Présentant des observations préliminaires sur le deuxième rapport périodique du Gabon, la Présidente du Comité, Mme Cecilia Medina Quiroga, a regretté le caractère laconique de ce rapport ainsi que le peu de réponses apportées ce matin par la délégation aux questions soulevées par les experts. Les réponses apportées cet après-midi par la délégation ont cependant permis aux experts de se faire une meilleure idée de la situation dans le pays, a reconnu la Présidente. Toutefois des interrogations subsistent, notamment en ce qui concerne les critères en vertu desquels une personne peut être détenue.

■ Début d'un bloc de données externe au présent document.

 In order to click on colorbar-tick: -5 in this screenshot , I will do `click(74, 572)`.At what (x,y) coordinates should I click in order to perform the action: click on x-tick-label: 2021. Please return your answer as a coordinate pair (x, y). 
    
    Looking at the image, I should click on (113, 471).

La Présidente du Comité a par ailleurs souligné que certains problèmes persistent en dépit des préoccupations exprimées par le Comité à l'issue de la présentation du rapport initial du Gabon, il y a quatre ans, notamment en ce qui concerne l'emprisonnement pour dette. Quant à la liberté de la presse, l'article 95 de la constitution octroie au Conseil national de la communication de larges pouvoirs de contrôle sur les médias qui laissent à penser que la liberté de la presse et la liberté d'expression ne sont pas aussi bien garanties que ce que la délégation semble l'indiquer.

En ce qui concerne les Pygmées, le Gabon ne semble pas prendre en compte l'obligation de l'État de garantir les droits des minorités telle qu'elle est exprimée dans le Pacte, a déclaré Mme Medina Quiroga. Par ailleurs, il ne saurait être question, comme le fait la délégation, de mettre en avant le souhait des citoyens de respecter la coutume pour justifier le non-respect de certaines dispositions du Pacte, a déclaré la Présidente. Certes, comme partout dans le monde, les femmes gabonaises se battent pour faire valoir leurs droits, mais le Comité est chargé d'évaluer le comportement de l'État et non celui des femmes, a rappelé Mme Medina Quiroga. Quant à la polygamie, il est évident qu'elle est contraire au Pacte et que le Gabon devrait l'abolir, a-t-elle déclaré. Elle a également mis l'accent sur les préoccupations exprimées par les membres du Comité en ce qui concerne les lois relatives à l'héritage et au divorce.

La délégation gabonaise a assuré qu'elle déploierait tous ses efforts pour faire en sorte que, lors de la présentation du prochain rapport périodique du pays, les inégalités aient été considérablement réduites voire éliminées.